La svolta tattica è arrivata all’inizio del 2023 con il lancio della Consultazione esplorativa sul futuro del settore delle comunicazioni elettroniche e delle sue infrastrutture, condotta dalla DG CNECT. Presentata come un esercizio neutrale per raccogliere opinioni sull’evoluzione del settore, la consultazione era in realtà strutturata in modo da orientare le risposte verso la convalida della narrativa dei grandi operatori. Le domande su tariffe di rete, recupero dei costi e nuovi strumenti regolatori erano centrali. È importante sottolineare che in nessun punto la consultazione indicava che i suoi risultati avrebbero portato direttamente alla redazione di questa riforma radicale del settore, successivamente denominata Digital Networks Act.

Una volta chiusa la consultazione, il processo è passato da esplorativo a esplicitamente politico. Senza una valutazione d’impatto adeguata e senza una presentazione trasparente dei risultati, la Commissione ha annunciato che il DNA sarebbe diventato una delle principali iniziative legislative nell’ambito della strategia Digital Decade. Il DNA è quindi nato come costruzione ex post, giustificata dai risultati di una consultazione che non aveva mai formalmente previsto la sua creazione.
Il DNA è quindi nato come costruzione ex post, giustificata dai risultati di una consultazione che non aveva mai formalmente previsto la sua creazione. Questo rappresenta una deviazione dalle normali prassi legislative dell’UE.

Di norma, le iniziative di rilievo sono precedute da una valutazione d’impatto iniziale e da una roadmap formale che illustra chiaramente obiettivi e opzioni politiche. Nulla di tutto ciò è avvenuto con il DNA. La sua elaborazione è proseguita a porte chiuse, fortemente influenzata da documenti informali dell’industria, come il cosiddetto non-paper franco-tedesco, che invoca il consolidamento del mercato e l’allineamento delle politiche industriali. In nessun momento la Commissione ha offerto un forum aperto ed equilibrato per discutere i rischi che le politiche promosse dal DNA comportano per l’apertura di Internet, la concorrenza e la sopravvivenza degli operatori di piccole e medie dimensioni. Il processo è stato catturato dai grandi incumbent, con l’obiettivo di modellare un quadro normativo che rafforzi il loro dominio e marginalizzi il tessuto competitivo costruito in trent’anni di liberalizzazione delle telecomunicazioni in Europa.
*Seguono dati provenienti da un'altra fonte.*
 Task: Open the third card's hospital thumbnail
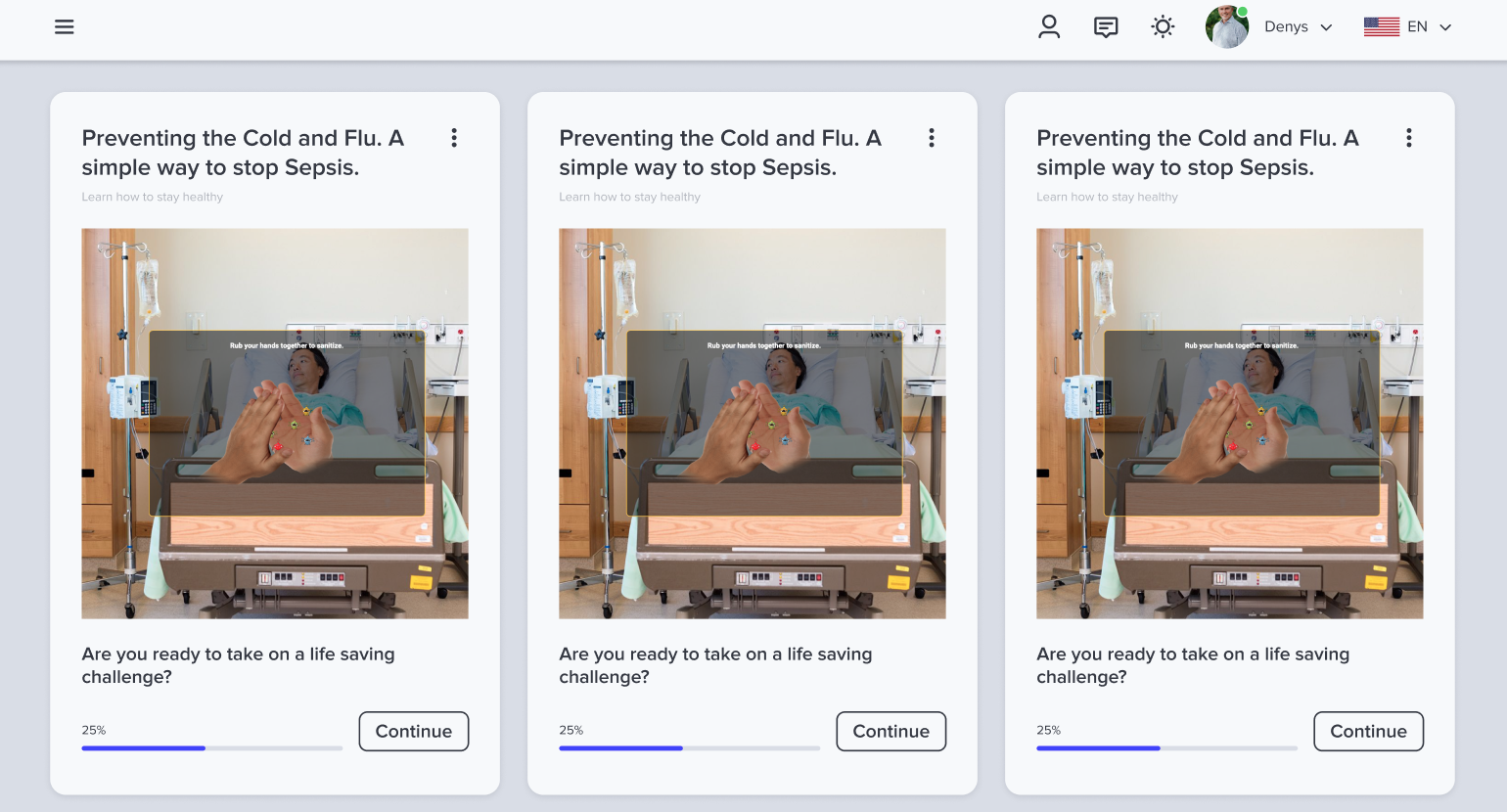1230,424
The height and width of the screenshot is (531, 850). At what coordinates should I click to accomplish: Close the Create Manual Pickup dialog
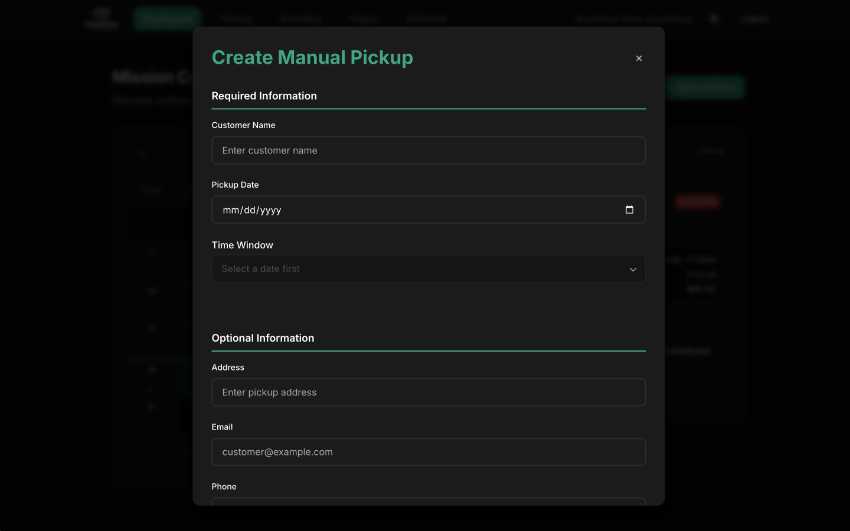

Il DNA non è quindi il risultato di una ponderazione trasparente e democratica degli interessi in gioco. È il prodotto di un’ingegneria politica opaca, guidata dagli interessi di pochi a scapito dei molti. Se dovesse proseguire nella direzione attuale, altererebbe radicalmente l’ecosistema digitale europeo, concentrando il potere nelle mani di pochi oligopoli, soffocando l’innovazione e minando i principi fondamentali di apertura e concorrenza della rete.

Il DIGITAL NETWORK ACT non è stato richiesto dai cittadini europei, né da esperti indipendenti, né dagli operatori piccoli e medi che rappresentano la spina dorsale dell’innovazione europea. È stato progettato a porte chiuse, con l’obiettivo primario di proteggere una manciata di grandi telco e i loro finanziatori. Se l’Europa permetterà che questo atto venga approvato nella forma attuale, tradirà decenni di progressi verso un Internet aperta, competitiva e a misura di utente. La battaglia non è finita.  Spetta a tutti i difensori della rete denunciare questo processo, farsi sentire e assicurarsi che l’Europa non baratti libertà e diversità in cambio degli interessi di pochi monopoli consolidati.